May 1st, 2008 · No Comments

There isn’t a lot of logic to FX this morning – but the break of 1.55 comes fast and furious and the technicals open up to a 1.5350 goal. Next hot level is 1.5470 and then 1.5415. This is a football match – (soccer to the Americans) and its being held in a big stadium in the middle of America. Driving force of the USD gains remains a trade/earnings story – and its in a market that is thin with many banks out due to May Day holiday and aggravated by technical selling. Models are flipping to sell EUR zone. The risk may well be that we open Friday morning in New York with the EUR at the lower edge of the acceptable range – making the jobs report even more important in the scheme of trading. Many crosses in EUR terms (GBP, CHF, SEK, NOK) all have flashed for more weakness in EUR. This is a market that may be pre-trading the PMI data and expecting too much weakness out of Europe. The “lag” argument for European weakness dominates this theory.

NEWS

  • US March personal spending rose 0.4%, income up 0.3% - better than expected. Spending forecast up 0.2%, income up 0.4%. This follows 0.1% spending, 0.5% income in February. Savings rate drops from 0.4% to 0.2%.
  • Core PCE up 0.2% in March – worse than expected. Consensus was 0.1% following the 0.1% in February. Headline was 3.2% y.y, Core 1.8% y/y.
  • US jobless claims for the week rose 35,000 to 380,000 – worse than expected. Consensus was 360,000. The four-week moving average fell 6,250 to 363,750. Continuing claims rose to 3,019,000 – much worse than the 2,950,000 expected and up 74,000 from previous week.

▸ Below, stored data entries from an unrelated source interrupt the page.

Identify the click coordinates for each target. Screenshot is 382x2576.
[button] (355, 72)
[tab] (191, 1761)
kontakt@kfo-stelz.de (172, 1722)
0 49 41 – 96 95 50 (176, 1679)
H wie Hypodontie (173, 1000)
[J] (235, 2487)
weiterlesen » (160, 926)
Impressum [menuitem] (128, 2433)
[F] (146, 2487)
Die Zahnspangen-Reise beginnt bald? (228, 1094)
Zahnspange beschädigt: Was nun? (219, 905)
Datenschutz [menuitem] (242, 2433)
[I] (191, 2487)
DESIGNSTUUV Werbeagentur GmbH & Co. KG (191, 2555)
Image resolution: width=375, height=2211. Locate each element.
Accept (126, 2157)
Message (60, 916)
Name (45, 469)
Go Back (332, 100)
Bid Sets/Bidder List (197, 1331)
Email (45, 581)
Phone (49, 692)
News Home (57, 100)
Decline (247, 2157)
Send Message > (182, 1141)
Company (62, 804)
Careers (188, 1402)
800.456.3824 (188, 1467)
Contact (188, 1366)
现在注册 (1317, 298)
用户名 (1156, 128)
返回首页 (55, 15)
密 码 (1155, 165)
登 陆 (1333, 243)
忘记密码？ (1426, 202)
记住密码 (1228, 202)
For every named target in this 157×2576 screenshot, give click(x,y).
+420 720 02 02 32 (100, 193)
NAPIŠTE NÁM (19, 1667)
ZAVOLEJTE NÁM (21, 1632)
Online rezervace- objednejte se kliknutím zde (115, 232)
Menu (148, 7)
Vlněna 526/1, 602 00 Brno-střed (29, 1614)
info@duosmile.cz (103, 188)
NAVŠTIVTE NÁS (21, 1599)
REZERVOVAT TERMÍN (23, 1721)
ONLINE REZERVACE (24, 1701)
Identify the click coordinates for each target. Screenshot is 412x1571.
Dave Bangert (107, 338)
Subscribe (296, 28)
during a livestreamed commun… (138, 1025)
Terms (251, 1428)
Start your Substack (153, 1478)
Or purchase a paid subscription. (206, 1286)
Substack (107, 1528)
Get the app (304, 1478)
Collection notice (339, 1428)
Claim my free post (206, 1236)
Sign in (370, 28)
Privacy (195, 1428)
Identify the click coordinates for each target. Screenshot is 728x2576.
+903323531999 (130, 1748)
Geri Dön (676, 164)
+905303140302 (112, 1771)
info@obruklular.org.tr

The FED’s statement was hawkish and that 2% will mark the lows in FED Funds.

  • Two dissents yesterday wanting a pause…2nd meeting in a row for Plosser and 3rd meeting in a row for Fisher
  • The significant rate cuts and other liquidity measures should be taking effect
  • The Wrigley deal is a huge sign that at least the investment grade credit/debt markets have stabilized
  • Earnings from European companies have disappointed

We are not out of the woods yet and the housing market, consumer spending, and high yield issuance will continue to weigh on the US economy but the US will lead the growth rebound (outside specific areas in the EM space - BRL. SGD, MYR - that has not been effected) and will lead to US dollar strength. We will see range bound trading for the next 3-4 months but the 4th Quarter should be the first call for the first leg of notable US dollar strength.